## WHAT THE EXERCISE ASKS
Find and copy each line of the data that includes "agent".

## MATERIAL FOR THE TASK

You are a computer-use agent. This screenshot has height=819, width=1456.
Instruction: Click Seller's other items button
* * *
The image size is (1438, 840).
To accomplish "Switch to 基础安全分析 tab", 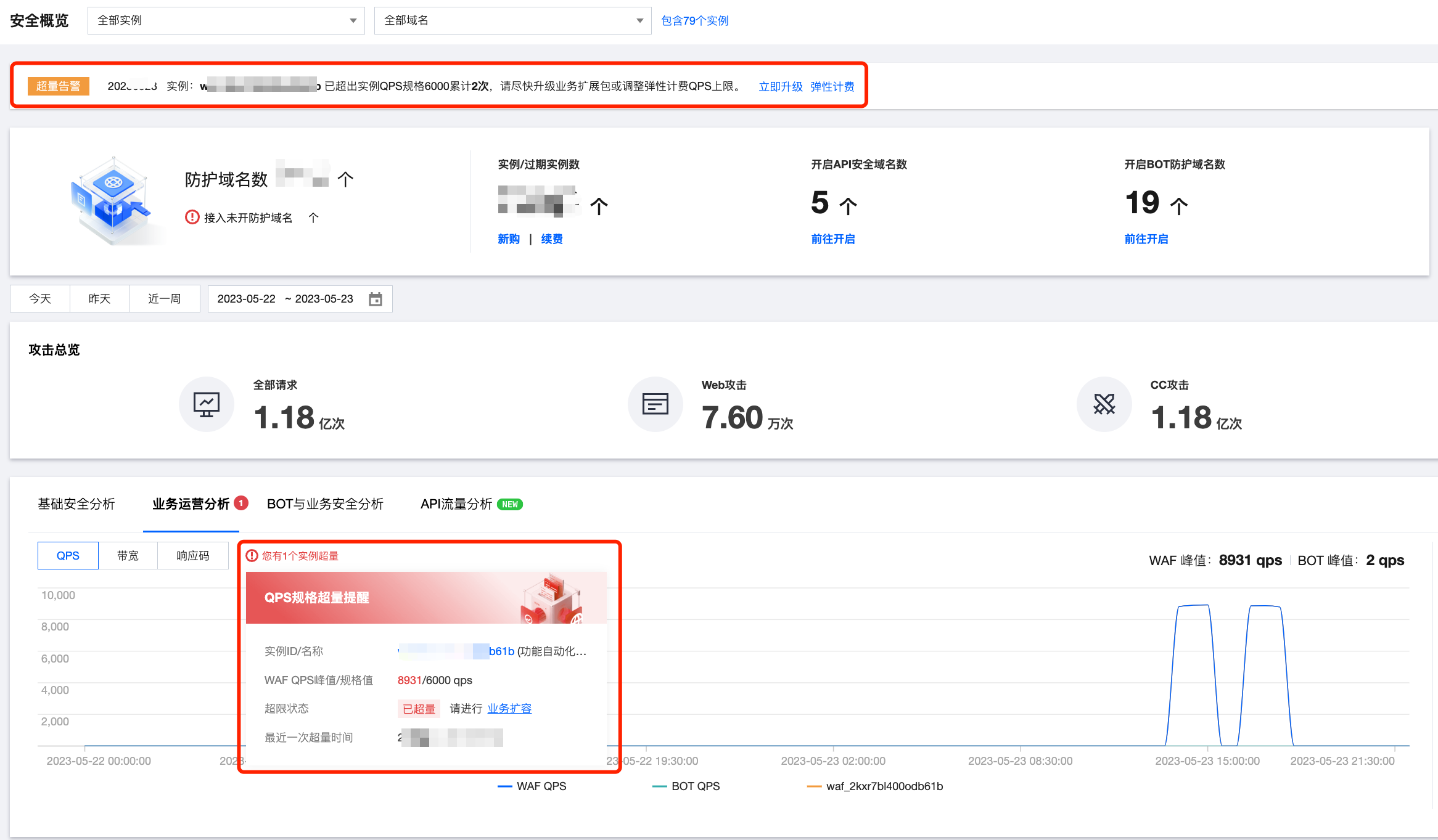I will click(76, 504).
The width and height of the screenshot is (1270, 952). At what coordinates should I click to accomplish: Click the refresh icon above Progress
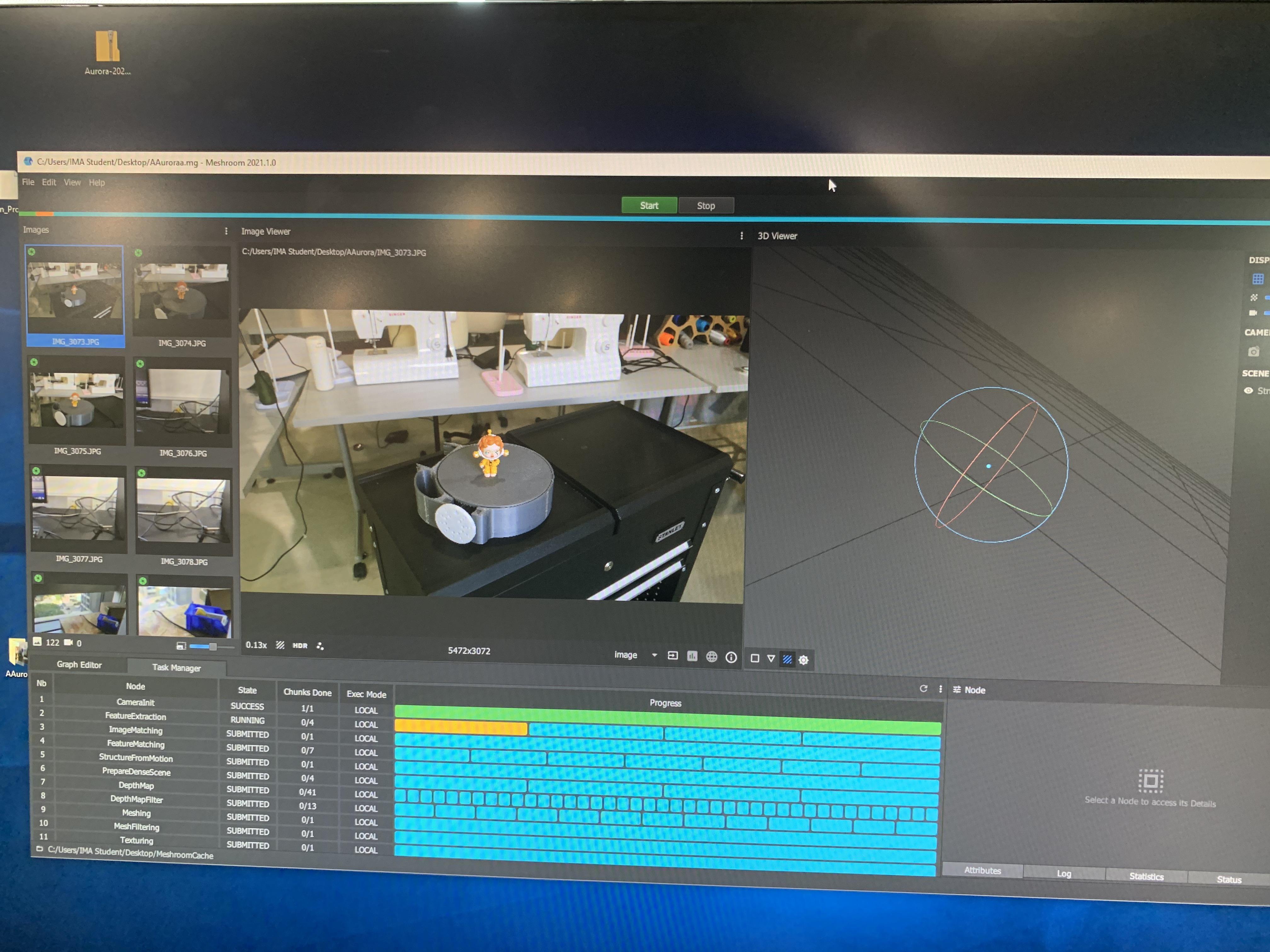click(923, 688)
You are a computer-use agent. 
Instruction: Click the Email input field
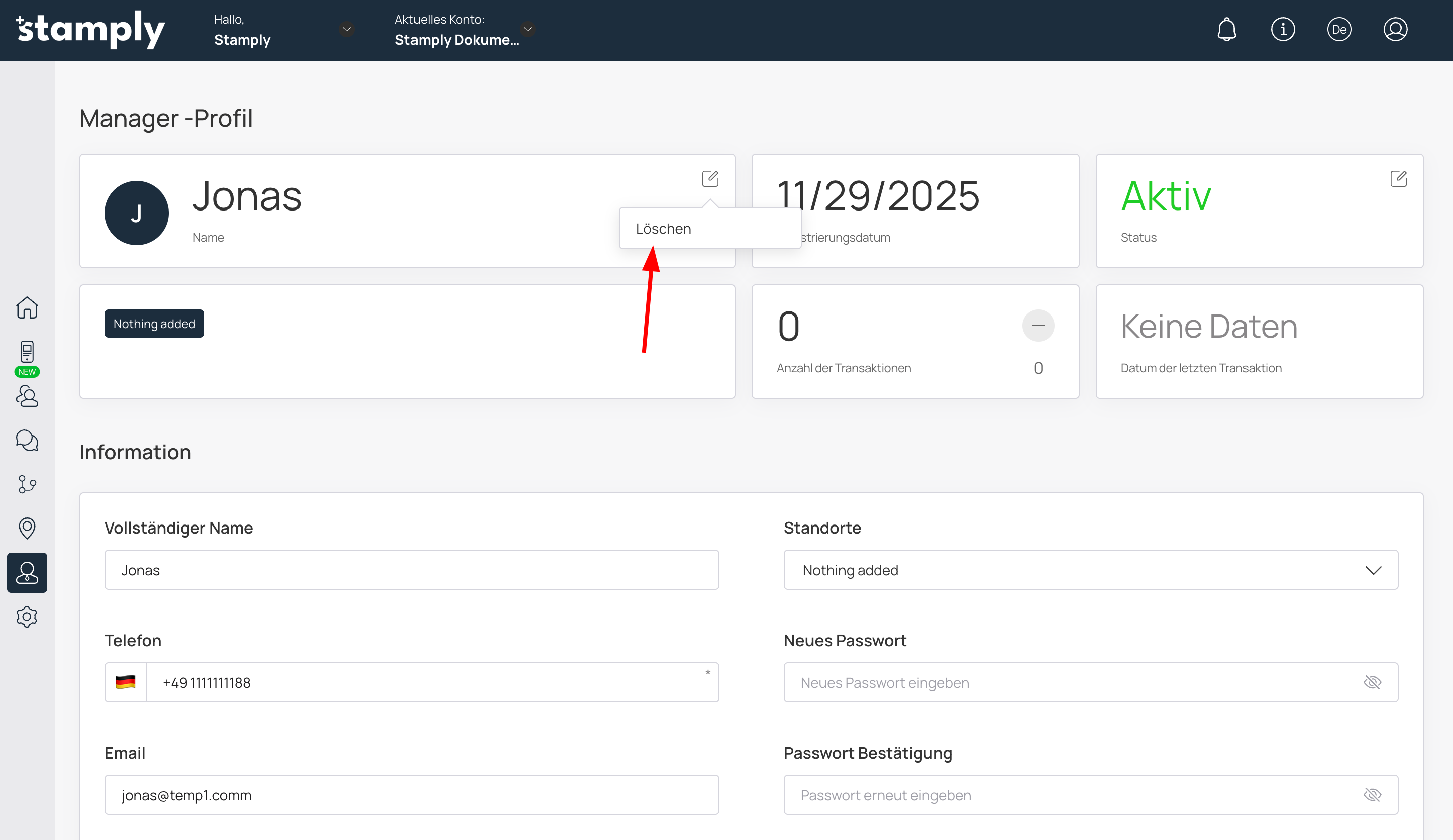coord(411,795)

## ANSWER SPACE
You are a computer-use agent. This screenshot has height=819, width=1456.
You are a computer-use agent. 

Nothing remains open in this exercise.